Time in our western culture is deemed to be a valuable commodity and a resource. It is a limited resource that we use to accomplish our goals and we take it for granted that we will be expected to pay people by the hour, week or year. Telephone message units, hourly wages, hotel room rates, yearly budgets, interests on loans and paying your debt to society by 'serving your time' are all tangible proof of this reality. The notion that time is money is a metaphorical concept that governs our daily lives in Western society. However work does not have the power to completely dull the senses for no sooner are bodily needs met than the voice of the spirit is heard crying out for something more. It calls out for time to play. Work, as we know it, has never been instinctive and so no amount of material fortune is able to quench the thirst man has for idle bliss.
Writing helps us to leave our bodies to explore the super-material regions. It provides a passport to a shining borderland where the two worlds intermingle. Writing permits us to step from the gilded cage of the workplace, stretch our wings and realize bliss and ecstasy. As we write we can make a kind of Prometheus theft of imaginative fire and simultaneously satisfy a deep yearning. Torch of creative fire in hand, we can wander freely through the upper spaces of our imagination, leaving behind the prison created by pure moneymakers. But we can only do this if we bring balance into our lives by actually permitting ourselves to enjoy solitude and leisure and giving ourselves time to replenish depleted energy reserves. After all, even God Himself rested on the seventh day. The world of imagination is available to everyone and there is absolutely no requirement to fill the pages with clever images.
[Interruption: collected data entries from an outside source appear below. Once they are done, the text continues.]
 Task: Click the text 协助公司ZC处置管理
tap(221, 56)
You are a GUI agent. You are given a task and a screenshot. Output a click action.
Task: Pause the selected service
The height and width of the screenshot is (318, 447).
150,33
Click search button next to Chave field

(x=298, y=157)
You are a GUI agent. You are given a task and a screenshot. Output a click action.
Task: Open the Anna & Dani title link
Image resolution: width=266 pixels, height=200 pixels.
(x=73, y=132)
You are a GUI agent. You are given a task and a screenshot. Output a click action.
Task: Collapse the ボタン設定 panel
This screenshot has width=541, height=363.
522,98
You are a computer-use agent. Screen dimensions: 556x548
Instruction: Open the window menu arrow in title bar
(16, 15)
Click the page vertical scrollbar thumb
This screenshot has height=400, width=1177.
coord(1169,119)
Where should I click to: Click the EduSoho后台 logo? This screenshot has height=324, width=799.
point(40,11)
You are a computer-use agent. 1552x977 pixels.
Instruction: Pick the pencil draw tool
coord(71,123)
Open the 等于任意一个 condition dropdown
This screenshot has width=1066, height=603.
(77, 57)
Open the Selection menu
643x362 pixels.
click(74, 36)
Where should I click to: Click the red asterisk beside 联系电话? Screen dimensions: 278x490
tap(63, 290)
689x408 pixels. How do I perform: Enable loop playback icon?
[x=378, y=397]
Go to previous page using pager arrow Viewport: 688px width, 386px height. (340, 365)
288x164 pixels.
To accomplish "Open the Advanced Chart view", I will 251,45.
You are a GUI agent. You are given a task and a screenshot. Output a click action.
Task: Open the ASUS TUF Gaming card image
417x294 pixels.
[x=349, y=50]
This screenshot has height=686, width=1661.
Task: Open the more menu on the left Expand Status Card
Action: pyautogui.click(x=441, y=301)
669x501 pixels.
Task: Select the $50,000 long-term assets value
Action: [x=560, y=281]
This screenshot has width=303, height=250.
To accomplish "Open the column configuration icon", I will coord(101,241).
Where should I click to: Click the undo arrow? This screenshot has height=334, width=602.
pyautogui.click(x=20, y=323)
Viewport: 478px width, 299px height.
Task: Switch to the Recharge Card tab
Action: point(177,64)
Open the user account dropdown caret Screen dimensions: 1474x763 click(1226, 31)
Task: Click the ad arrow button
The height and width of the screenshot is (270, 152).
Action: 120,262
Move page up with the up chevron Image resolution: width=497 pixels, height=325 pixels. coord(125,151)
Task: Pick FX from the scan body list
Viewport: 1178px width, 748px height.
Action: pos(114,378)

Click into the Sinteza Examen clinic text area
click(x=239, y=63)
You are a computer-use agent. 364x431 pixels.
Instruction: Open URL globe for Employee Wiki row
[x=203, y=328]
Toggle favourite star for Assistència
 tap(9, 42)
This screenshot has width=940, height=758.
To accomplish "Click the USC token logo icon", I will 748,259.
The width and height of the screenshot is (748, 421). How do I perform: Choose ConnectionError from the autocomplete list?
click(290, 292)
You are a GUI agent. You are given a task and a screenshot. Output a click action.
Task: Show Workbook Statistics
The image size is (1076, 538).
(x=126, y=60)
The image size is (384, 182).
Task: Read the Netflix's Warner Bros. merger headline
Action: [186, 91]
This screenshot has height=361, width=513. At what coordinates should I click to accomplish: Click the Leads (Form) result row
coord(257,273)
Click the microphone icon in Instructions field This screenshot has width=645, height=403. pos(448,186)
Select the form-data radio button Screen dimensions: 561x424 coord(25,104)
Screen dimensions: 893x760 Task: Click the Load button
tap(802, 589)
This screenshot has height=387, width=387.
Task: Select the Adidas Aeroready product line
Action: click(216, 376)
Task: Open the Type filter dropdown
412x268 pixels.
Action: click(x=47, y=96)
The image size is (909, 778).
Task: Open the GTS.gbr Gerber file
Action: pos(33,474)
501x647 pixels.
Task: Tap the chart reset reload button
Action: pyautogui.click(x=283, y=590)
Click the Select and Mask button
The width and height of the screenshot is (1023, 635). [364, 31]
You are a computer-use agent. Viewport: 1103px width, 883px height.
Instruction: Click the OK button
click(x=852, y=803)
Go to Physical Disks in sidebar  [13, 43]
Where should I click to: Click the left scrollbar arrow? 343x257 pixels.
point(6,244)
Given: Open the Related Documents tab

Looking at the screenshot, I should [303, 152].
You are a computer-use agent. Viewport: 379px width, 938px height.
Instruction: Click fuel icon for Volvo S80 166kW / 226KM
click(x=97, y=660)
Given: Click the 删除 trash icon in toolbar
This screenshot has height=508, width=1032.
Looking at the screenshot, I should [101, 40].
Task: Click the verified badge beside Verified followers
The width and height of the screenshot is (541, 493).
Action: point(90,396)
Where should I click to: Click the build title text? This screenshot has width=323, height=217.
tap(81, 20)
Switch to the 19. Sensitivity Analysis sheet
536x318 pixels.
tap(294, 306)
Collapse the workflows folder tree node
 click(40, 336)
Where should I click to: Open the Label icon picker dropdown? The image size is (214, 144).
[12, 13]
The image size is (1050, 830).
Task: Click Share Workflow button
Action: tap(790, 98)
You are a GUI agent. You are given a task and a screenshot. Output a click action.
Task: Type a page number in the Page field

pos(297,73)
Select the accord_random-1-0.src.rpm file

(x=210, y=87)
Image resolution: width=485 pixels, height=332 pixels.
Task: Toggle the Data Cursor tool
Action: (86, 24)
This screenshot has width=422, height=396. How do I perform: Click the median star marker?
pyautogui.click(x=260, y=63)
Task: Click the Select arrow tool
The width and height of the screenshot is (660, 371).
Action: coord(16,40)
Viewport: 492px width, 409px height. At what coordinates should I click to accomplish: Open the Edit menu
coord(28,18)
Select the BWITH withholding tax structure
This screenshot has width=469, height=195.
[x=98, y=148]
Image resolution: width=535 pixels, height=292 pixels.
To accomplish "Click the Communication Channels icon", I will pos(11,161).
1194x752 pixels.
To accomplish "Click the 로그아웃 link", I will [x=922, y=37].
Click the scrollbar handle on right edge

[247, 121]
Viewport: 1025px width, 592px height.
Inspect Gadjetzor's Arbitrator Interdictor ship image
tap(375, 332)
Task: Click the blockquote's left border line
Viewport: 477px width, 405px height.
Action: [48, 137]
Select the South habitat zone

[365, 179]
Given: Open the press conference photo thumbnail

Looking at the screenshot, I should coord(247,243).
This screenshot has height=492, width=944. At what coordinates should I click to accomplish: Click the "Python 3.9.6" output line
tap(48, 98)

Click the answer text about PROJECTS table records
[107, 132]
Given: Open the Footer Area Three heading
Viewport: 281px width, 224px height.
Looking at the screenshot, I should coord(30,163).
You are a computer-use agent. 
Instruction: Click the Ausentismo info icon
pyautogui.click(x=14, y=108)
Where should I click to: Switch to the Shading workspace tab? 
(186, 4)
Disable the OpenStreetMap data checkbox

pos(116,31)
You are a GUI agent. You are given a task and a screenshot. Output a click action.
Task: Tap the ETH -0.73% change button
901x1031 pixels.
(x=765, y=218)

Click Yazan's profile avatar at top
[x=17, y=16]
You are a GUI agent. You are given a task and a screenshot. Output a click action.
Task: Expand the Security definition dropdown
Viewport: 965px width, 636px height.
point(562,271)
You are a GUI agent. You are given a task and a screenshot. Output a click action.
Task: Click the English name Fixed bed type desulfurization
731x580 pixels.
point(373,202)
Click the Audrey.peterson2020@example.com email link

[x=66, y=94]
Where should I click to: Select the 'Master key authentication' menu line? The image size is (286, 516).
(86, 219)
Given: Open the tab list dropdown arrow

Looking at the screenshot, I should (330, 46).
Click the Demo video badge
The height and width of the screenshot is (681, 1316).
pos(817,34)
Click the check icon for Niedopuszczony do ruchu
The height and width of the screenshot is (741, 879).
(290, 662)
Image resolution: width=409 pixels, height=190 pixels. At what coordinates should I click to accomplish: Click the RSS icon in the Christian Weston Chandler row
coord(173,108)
For years I filled my journals with what can only be described as self-indulgent dross. Always written in the first person I permitted myself to say all the things that no one else seemed to have the time or inclination to listen to. I subjected the pages to whining that would have tired the most loyal of family and friends. For years this was enough, for when I was with my journal I had an ideal confidante and friend. My journal and I are still inseparable. We are the closest of friends. I come to the page each day and reflect and ponder on my place in the world. In contrast, my newsletters and other writing fill the need I have for my voice to be heard above the noise of the corporate, moneymaking world. It enables me to reach out to kindred spirits, share their hopes and dreams and to live the life of a writer. My writing enables me to touch bliss even as I work within a stifling mainstream system.
We cannot remove profit making from the work world but there is a reform that begins with the individual. You do not have to live by money or by the standards of business alone. You can decide 'to spend' time more profitably and 'invest' in solitary musing. If you do you will be surprised by the personal 'yield' and 'productivity'. The 'benchmarks' you set will be to improve the quality of your own life.
This brave step is a bit like leaping off a high cliff without a parachute, but it might help to erase the sense of desperation that hangs around everywhere like a misty fog. It takes a minimum entrance fee and perseverance to enter the world of the great writer's. A daily half-hour for a few years, spent with pens and books and paper will change your whole centre of gravity.
You do not have to impress the world. It is enough that this kind of solitary musing helps you to influence the whole of your reaction to life in general. Writing can help you to control your deeds and affect your behavior to others without them ever knowing what has happened.
To begin, 'invest' in a notebook and find a quiet place where you will not be interrupted. Solitary time is no luxury. Many people have come to regard a quiet place as an absolute necessity. Turning one's home into a sacred space has long been a tradition in other parts of the world. The Balinese make room for their gods and in old Russia even the humblest peasant hut had its 'beautiful corner' with a lamp burning before an icon.
Stop and reassess the way you are living. Look at the way work and societies metaphorical concept of time is impacting on your creativity. Take a long hard look at cultures that live by other metaphorical concepts of time. Join the resistance movement by refusing to consider time as something that can be spent, saved or squandered.
Food for the Muse
Find images in magazines which show that our society is ruled by work and the notion that time is money. Make a collage and then write whatever comes into your mind for twenty minutes.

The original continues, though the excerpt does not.